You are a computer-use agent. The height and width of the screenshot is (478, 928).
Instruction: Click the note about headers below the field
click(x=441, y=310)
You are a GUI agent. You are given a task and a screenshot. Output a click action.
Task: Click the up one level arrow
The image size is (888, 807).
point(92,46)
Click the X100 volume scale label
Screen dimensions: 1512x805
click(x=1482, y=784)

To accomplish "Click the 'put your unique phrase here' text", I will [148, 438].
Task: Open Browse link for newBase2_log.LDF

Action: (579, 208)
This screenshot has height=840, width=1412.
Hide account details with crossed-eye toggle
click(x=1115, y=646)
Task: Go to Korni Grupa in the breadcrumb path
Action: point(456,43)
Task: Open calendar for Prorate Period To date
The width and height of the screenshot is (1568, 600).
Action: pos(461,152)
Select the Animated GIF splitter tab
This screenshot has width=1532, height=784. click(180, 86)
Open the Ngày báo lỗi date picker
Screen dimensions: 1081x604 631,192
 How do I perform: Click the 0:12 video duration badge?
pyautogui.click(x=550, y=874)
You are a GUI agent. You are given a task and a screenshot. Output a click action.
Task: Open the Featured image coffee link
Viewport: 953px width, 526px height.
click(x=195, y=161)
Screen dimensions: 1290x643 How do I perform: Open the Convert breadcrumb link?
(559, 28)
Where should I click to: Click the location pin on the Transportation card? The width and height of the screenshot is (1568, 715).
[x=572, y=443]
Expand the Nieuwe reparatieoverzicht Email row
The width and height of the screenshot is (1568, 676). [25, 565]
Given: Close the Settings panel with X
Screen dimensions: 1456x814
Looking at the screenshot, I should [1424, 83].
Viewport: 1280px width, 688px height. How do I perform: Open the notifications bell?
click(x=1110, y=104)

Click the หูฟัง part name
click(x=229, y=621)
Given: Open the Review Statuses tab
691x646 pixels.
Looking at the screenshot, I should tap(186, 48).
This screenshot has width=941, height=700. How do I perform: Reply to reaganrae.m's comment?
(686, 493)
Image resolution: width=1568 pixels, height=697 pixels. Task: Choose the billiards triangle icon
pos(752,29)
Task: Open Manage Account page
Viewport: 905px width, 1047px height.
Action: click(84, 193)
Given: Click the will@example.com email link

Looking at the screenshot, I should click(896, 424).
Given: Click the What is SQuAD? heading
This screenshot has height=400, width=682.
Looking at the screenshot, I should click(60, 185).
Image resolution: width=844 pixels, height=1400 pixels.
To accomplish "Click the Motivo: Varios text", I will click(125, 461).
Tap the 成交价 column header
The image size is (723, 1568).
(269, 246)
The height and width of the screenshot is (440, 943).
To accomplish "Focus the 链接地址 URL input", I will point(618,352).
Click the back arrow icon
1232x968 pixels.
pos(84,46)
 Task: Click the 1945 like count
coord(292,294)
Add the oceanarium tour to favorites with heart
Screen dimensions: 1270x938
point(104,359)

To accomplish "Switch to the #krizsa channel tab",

(Work to be completed):
Retype the records above exactly, from their first line through the line that contains "Task: Click the up one level arrow", and stop there.

(Exercise answer):
You are a computer-use agent. The height and width of the screenshot is (478, 928).
Instruction: Click the note about headers below the field
click(x=441, y=310)
You are a GUI agent. You are given a task and a screenshot. Output a click action.
Task: Click the up one level arrow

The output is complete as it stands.